Police departments have joined immigrant rights advocates in denouncing the Clear Law Enforcement for Criminal Alien Removal (CLEAR) Act, H.R. 2671. The proposed law would require local police departments to enforce federal immigration laws or face losing critical federal reimbursements.

“We don’t have the time and the personnel to be immigration agents. Murderers, rapists, robbers, thieves and drug dealers present a much bigger threat than any illegal immigrant,” South Tucson Police Chief Sixto Molina told the Tucson Citizen. According to the National Immigration Forum, the bill adds significantly to the daily responsibilities of local law enforcement with no guarantee that they will be reimbursed for their time and efforts.

The bill also mandates entry of civil immigration information into the FBI-maintained database of wanted persons. Millions of new names would be added to this database.

The number one risk of local police acting as INS agents “is the potential for civil rights violations,” Ventura County Sheriff’s Department spokesperson Eric Nishimoto told the Ventura County Star. “Right now we’re involved in preventing any kind of racial profiling and this type of function could open us to that kind of risk,” he added.
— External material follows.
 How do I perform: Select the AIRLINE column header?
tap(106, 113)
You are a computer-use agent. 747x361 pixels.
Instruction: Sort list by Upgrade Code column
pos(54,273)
One provision of the Clear Act “encourages” police participation by awarding them assets seized from undocumented immigrants.

El Paso Municipal Police Officers’ Association President Chris McGill told the El Paso Times, “From a law-enforcement point of view, I don’t know how productive it would be to have police officers ask for green cards. It’s more important that people feel confident calling the police.”

Opposition to the new immigration approach comes from the National Association of Counties, the National League of Cities and the U.S./Mexico Border Counties Coalition, according to the National Immigration Forum. San Joaquin County Sheriff Lt. Armando Mayoya worries that if police officers start reporting to the INS, more undocumented workers could wind up as victims. “Criminals soon would realize that undocumented workers would be unlikely to call police for fear of being deported and target them for attacks. Racial profiling could also intensify if police are tasked with upholding immigration laws,” he told the Dallas Morning News.

The CLEAR Act has already been introduced in the House and is scheduled for hearing Nov. 20 in the Senate Judiciary Committee’s Subcommittee on Immigration.